On one exceptional occassion I managed 3.5Mbits for almost two days before the connection went pear-shaped again !
The recently (Jan16) installed NBN FTTN box is literally JUST around the corner ... oh pleeeeease!
Setting the SNR
AFTER much experimental tweaking of the SNR setting to get the best balance btween speed and stability, the sweet spot for me seems to be an SNR of 3.5 or 3.4 which gets me as close as possible to the Attainable Rate (Kbps) ... anything less than that and the RS Uncorrectable Errors start to go through the roof and the real data throughput falls away badly.SNR tweaking via URL
I found the following reference useful to copy and paste into the url rather than having to browse and enter through the UI, or when it won't let you put less than 1 in via the UI.(obviously you use the correct IP address for your router)

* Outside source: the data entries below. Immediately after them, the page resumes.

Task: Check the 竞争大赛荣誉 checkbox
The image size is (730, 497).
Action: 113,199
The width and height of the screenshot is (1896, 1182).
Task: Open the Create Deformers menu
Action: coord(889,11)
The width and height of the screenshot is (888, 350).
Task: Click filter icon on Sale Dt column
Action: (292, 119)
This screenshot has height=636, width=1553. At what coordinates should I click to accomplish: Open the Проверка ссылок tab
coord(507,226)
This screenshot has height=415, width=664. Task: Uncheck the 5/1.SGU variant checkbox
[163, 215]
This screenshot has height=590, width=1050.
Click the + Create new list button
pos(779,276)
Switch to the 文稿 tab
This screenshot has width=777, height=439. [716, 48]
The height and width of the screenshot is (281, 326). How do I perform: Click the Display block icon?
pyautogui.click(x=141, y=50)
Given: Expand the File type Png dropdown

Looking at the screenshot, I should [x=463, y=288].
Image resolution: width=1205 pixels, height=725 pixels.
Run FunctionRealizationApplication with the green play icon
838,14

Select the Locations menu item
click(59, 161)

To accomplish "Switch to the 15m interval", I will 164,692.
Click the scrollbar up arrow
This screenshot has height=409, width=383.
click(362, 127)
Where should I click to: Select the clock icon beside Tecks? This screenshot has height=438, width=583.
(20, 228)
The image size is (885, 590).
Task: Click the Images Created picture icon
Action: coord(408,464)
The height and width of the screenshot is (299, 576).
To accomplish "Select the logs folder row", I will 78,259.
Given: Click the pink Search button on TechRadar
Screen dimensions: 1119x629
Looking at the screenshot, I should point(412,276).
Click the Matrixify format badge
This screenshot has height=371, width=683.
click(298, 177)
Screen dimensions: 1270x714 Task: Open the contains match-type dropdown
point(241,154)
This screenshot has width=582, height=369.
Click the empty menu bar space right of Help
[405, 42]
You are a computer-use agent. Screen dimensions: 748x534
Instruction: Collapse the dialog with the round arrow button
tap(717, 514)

6 – http://192.168.1.254/snr.cmd?snr=96
5 – http://192.168.1.254/snr.cmd?snr=80
4 – http://192.168.1.254/snr.cmd?snr=64
3 – http://192.168.1.254/snr.cmd?snr=48
2 – http://192.168.1.254/snr.cmd?snr=32
1 – http://192.168.1.254/snr.cmd?snr=16
==== following can only be entered via URL not the UI =====
0.5 - http://192.168.1.254/snr.cmd?snr=8
0.3 - http://192.168.1.254/snr.cmd?snr=4
0.1 - http://192.168.1.254/snr.cmd?snr=2
Other router url's I've found useful include:
http://192.168.1.254/wan_trafficReceive.html - inbound WAN traffic being pulled downhttp://192.168.1.254/snr.html - the SNR tweaking UI page
http://192.168.1.254/statusadsl.html - as shown below
http://192.168.1.254/t3g.html - 3/4G USB dongle stats, including signal strength
http://192.168.1.254/dhcpinfo.html - the routers DHCP lease table
http://192.168.1.254/arpview.cmd - the routers ARP table
http://192.168.1.254/wol.html - the routers Wake On LAN page
1 comment:
For a long time (years) I've only been able to get about 4MBps ADSL at home. I recently paid an electrician to replace the telephone wiring in the house with quality (Cat6) cabling.. This cost about $300 and immediately after the replacement I was able to sync at 10.5Mbps. It was a surprising result given that at soon as it leaves the house it goes back to the dodgy old Telstra copper cabling, but obviously the phone cabling in the house was causing a serious degradation in the line quality.